- Born: Ronald Eldridge Claiborne August 20, 1953 (age 72) San Francisco, California U.S.
- Education: Yale University (B.A.) Columbia University (M.J.)
- Occupations: Journalist News Anchor
- Years active: 1976–2018
- Notable credit(s): ABC News (1986–2018) Good Morning America (2004–2018)

= Ron Claiborne =

American journalist

Ronald Eldridge Claiborne (born August 20, 1953) is a retired American journalist and correspondent for ABC News. He was the "more news reporter" for the weekend edition of Good Morning America, anchored by Dan Harris and Paula Faris.

== Early life ==
Ronald Eldridge Claiborne was born in San Francisco, California on August 20, 1953. He attended and graduated from Yale University with a B.A. in psychology and a master's degree from the Columbia University Graduate School of Journalism.

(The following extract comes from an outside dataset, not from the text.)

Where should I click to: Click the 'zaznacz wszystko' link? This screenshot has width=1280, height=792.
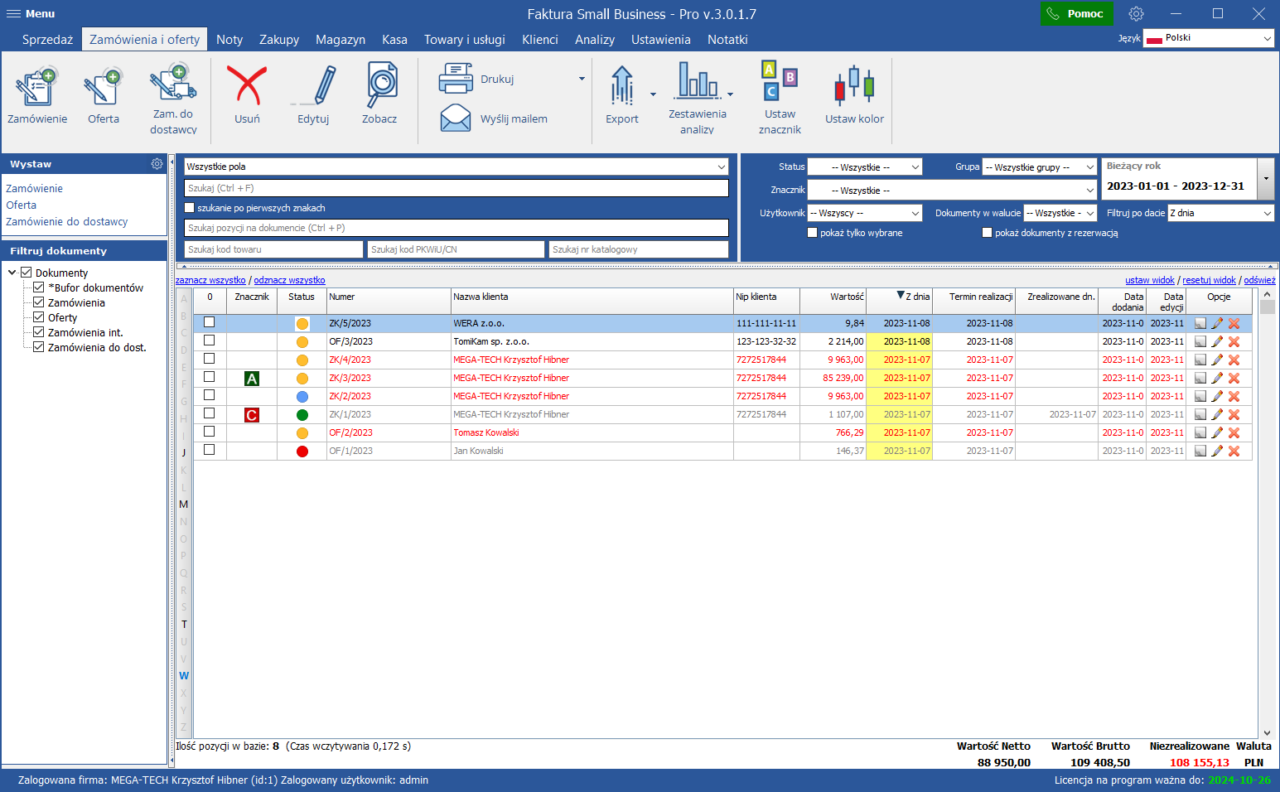point(210,280)
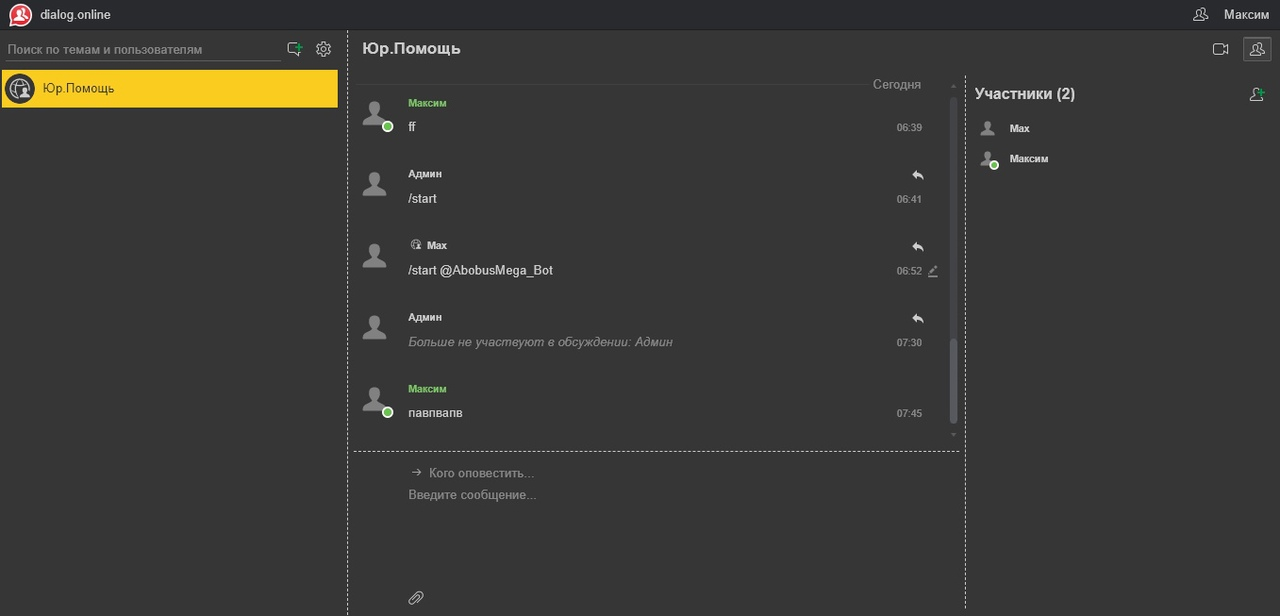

Claiborne's journalism career began in 1976 when he first worked at an independent newspaper based in Richmond, California.

== Career ==
Claiborne worked as general assignment correspondent for independent WNYW-TV in New York City. Claiborne was also a reporter for the New York Daily News (1980–1982). He covered areas such as metropolitan news, city politics and city hall and state government. During the late 1970s, Claiborne served as reporter and editor for the United Press International wire service.

Claiborne joined ABC News in 1986 as a general assignment correspondent based in Boston and he frequently reported and contributed to World News, Nightline and Good Morning America. He covered a wide variety of stories for ABC News, topics includes the legalization of gay marriages in Massachusetts; the Boston Catholic Church scandal in 2002; the Elian Gonzales custody battle; the Yugosalavia conflict in Belgrade; the Persian Gulf War and both the 1992 and 2008 U.S. presidential campaigns where he covered Senator John McCain's campaign. Claiborne retired from ABC News and Good Morning America in September 2018.

== Awards ==
Claiborne was awarded an Emmy in 2000, for his coverage of the seizure of Elian Gonzales in Miami.